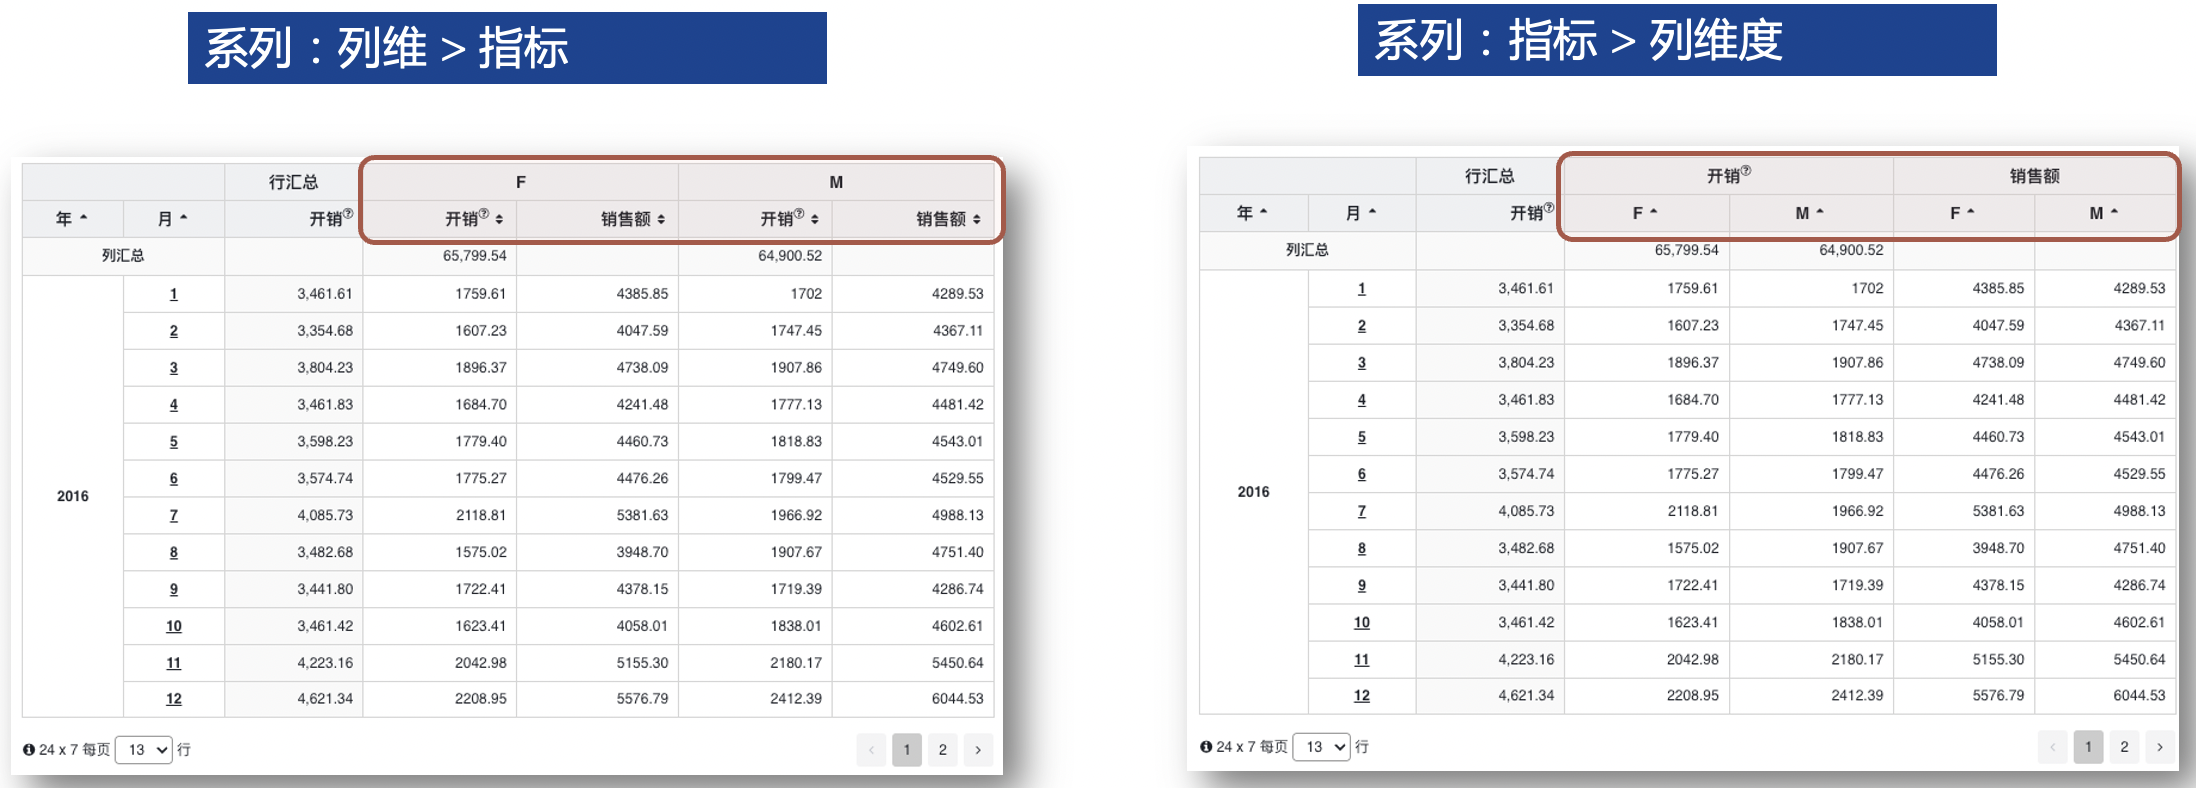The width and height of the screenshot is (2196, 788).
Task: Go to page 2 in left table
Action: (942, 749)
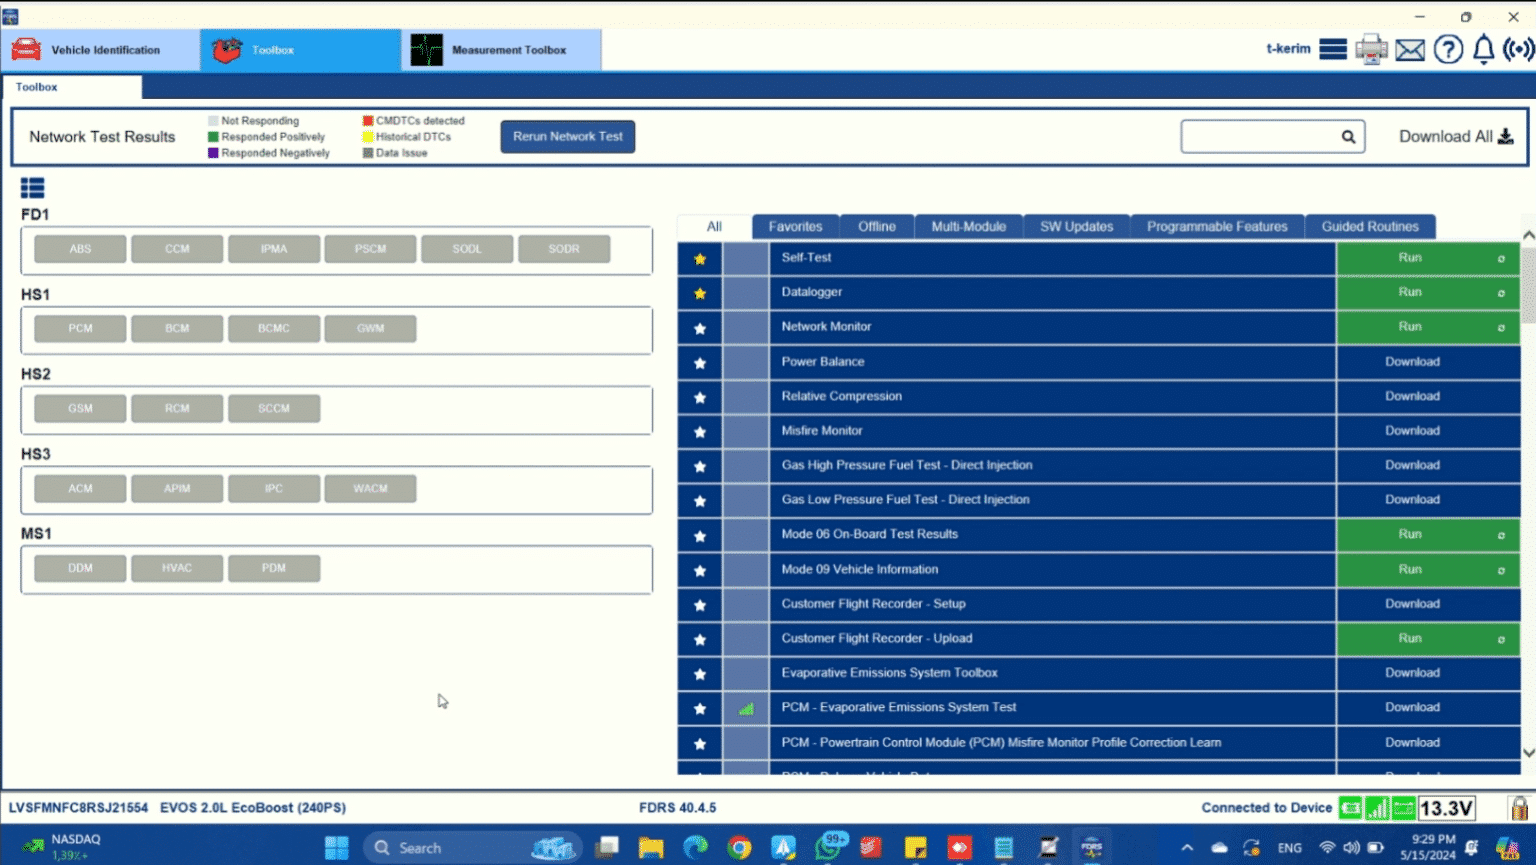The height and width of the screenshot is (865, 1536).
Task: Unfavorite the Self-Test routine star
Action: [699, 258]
□ □ □
PROMPT —
Write out the records above word for word, leaving out the pictures.

RESULT FOR THIS EXERCISE —
The width and height of the screenshot is (2196, 788).
Task: Go to page 2 in left table
Action: (942, 749)
The height and width of the screenshot is (865, 1536).
Task: Unfavorite the Self-Test routine star
Action: [699, 258]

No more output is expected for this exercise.